Representing less than 1% of the global economy and expecting less than 2% growth in GDP per annum over the next two years, the South African economy appears unlikely to offer local investors the chance of decent returns, which remain hindered by socio-political and economic factors.
To mitigate the risk of over-concentrating assets domestically and increase their potential for greater and diversified returns, high net worth investors are increasingly taking advantage of their R11 million allowance to invest outside of South Africa.
The universe of offshore investing is exponentially more complex and vast than that of investing locally– and it’s easy in uncertain times to panic. Hence, it is always important that investors consult with their financial advisers when considering investing offshore. And even before considering investing offshore, financial advisers needs to take into account investors’ finances, holistically. Questions will arise, such as: Are they still carrying debt? Do they have existing onshore investments that will cater for their needs locally? What percentage of their investment portfolio do they want offshore?
Once these questions have been answered and some discretionary money remains, offshore becomes an appealing option.
While the diversification of assets remains the main strategic reason for offshore investment, Wayne Sorour, Head: Old Mutual International South Africa says that, from a South African perspective, investors are investing in more stable economies for better returns and a wider choice of investment options plus as a currency hedge.
“For instance, if you wanted to invest in the Pharmaceutical Sector on the FTSE/JSE, your options are limited to three companies, Aspen, Ascendis and Adcock Ingram. However, within global markets you have a selection of over 60 pharmaceutical companies, and that’s just on the London Stock Exchange. Your investment universe increases exponentially, on top of which you can hedge against the volatility of the rand.
“First world equities are also attractively priced relative to bonds and cash. As a result of the low interest rates, investors can currently receive better returns from equities than government bonds and money in the bank.”

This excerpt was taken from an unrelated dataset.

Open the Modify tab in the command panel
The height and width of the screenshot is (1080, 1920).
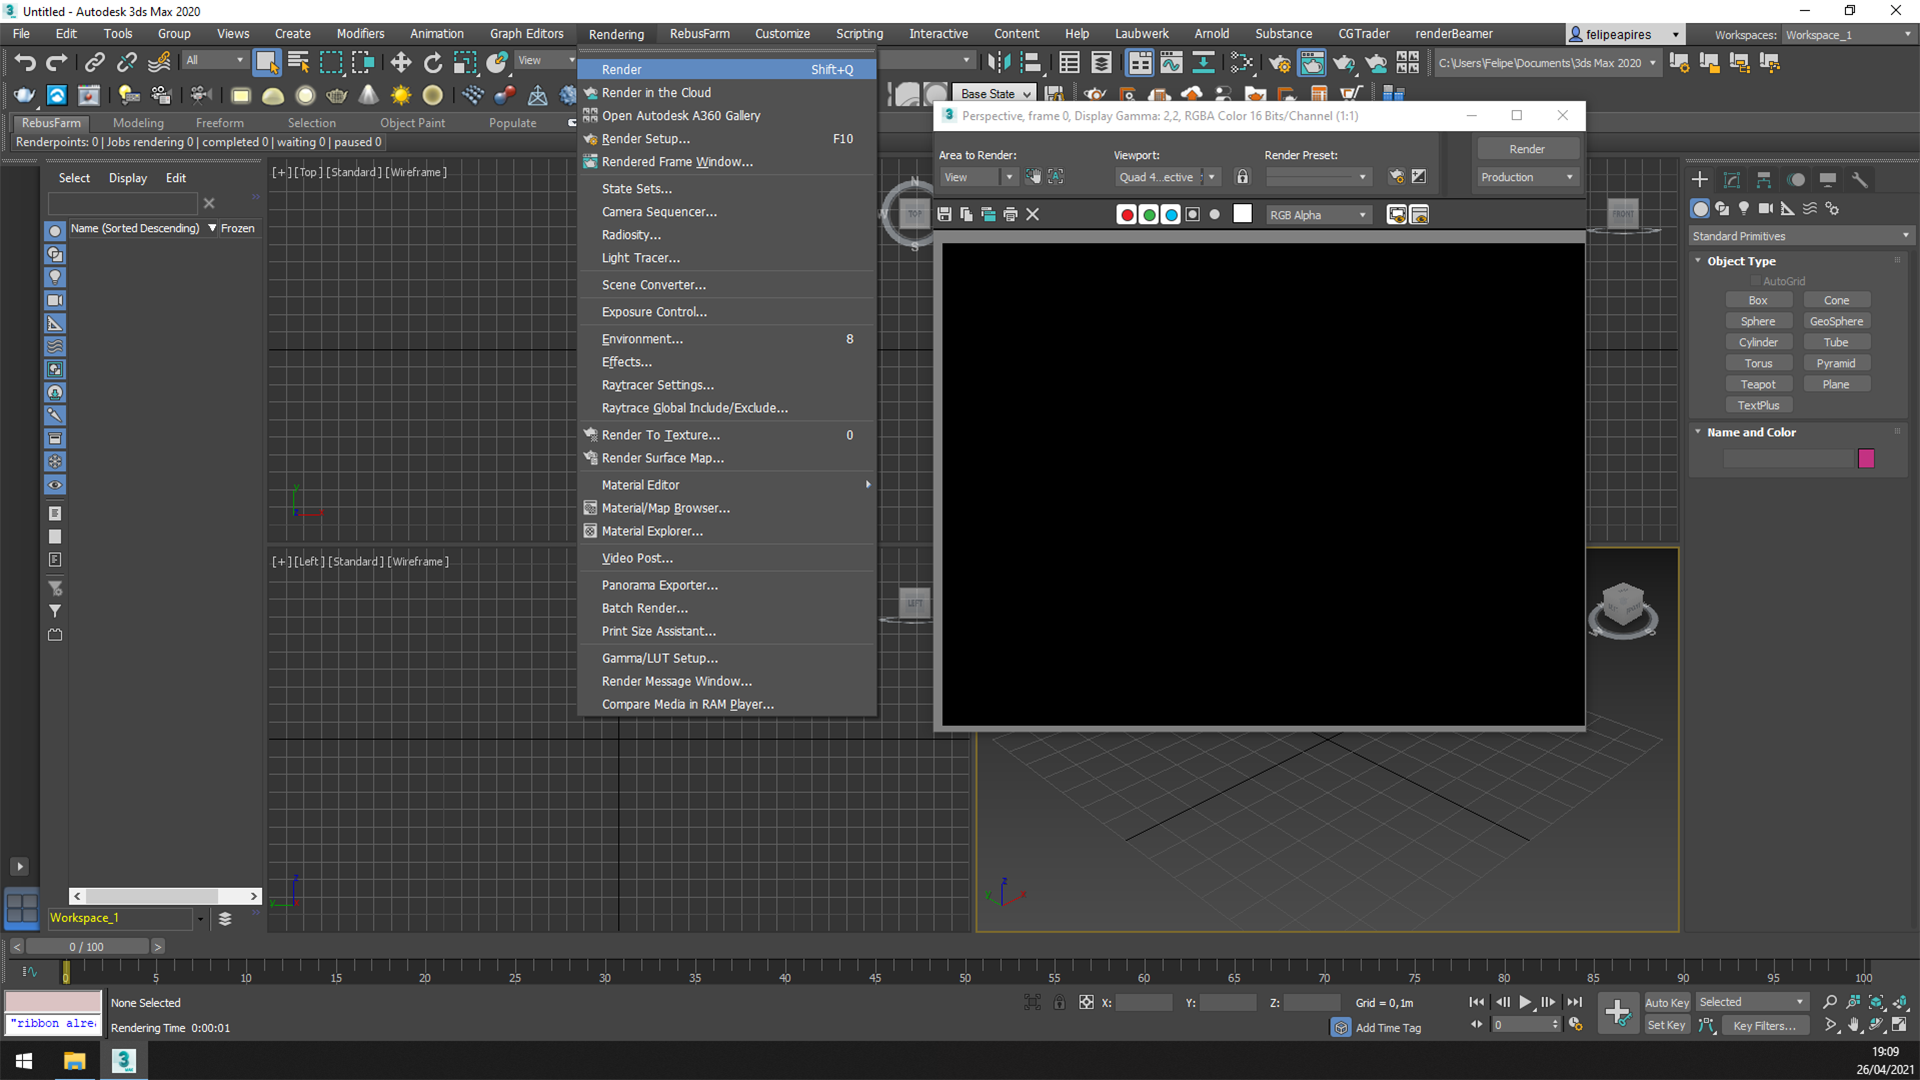click(x=1732, y=180)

Given the uncertainty surrounding many of the universities in South Africa, Sorour says that increasingly, high-net-worth individuals are opting to fund future study plans for their children by investing offshore. “At the moment, a big concern for many is whether a degree obtained from a South African university will carry the same international recognition going forward as it has in the past. Parents are therefore increasingly opting to make provision for their children to study abroad if they wish to do so.”
When looking to make an offshore investment, Sorour says that investors essentially have two options to consider. “They can invest directly, or via a rand-denominated offshore fund, or what we would call an asset swap fund. Investing directly offshore may seem like the simplest method, however, this option requires tax clearance and various other forms of approval, making it a slightly more onerous process. However, if the investor chooses this option, their investment proceeds will be available to them offshore, in a currency and jurisdiction chosen by them.
“For investors seeking more favourable returns due to current market conditions with a rand hedge, an asset swap should be considered, whereby returns are based on the movements of another currency, but paid out in the base currency (i.e. rand). However, due to the ease of process, the costs are often higher and the taxing method is less favourable when purchasing an asset swap.”
Sorour urges investors eager to explore their offshore options to consider more than just returns. In addition, he says that the various investment structures available also need to be considered, as well as tax implications and estate planning consequences. All of these factors can impact the ultimate success of an investment. For example if an investor, with offshore assets were to pass away, there may be consequences of not having an offshore will. This is where an adviser can add a great amount of value in determining what vehicle would be best for each specific client, based on their financial position and requirements.
Thus investors need to think about the structure in which they invest such as directly in funds such as a unit trust, or via a life wrapper. Sorour adds that they need to consider the tax implications of this decision in terms of the markets and jurisdictions into which they are investing. Investors also need to take into account the impact on local tax.
There are some structures that are more tax beneficial than others. Furthermore, estate-planning issues need to be taken into account as there can be very serious implications on offshore investment inheritance taxes. Regulations in the USA and UK dictate that non-residents are taxed on some assets they have and this can be as high as 40%. For example, when people buy property in the UK, if its value is in excess of £325,000, it will incur inheritance tax of 40%.
Ultimately, Sorour says that there is no “best” route or pre-defined portion of wealth that should be invested offshore, as this is dependent on the individual’s specific financial situation and goals.
“Overall wealth, financial goals and family setup are just some of the factors that impact what percentage assets should be invested offshore. An experienced financial adviser will be fully equipped to assess these factors and suggest a solution that is most suited to a particular situation.”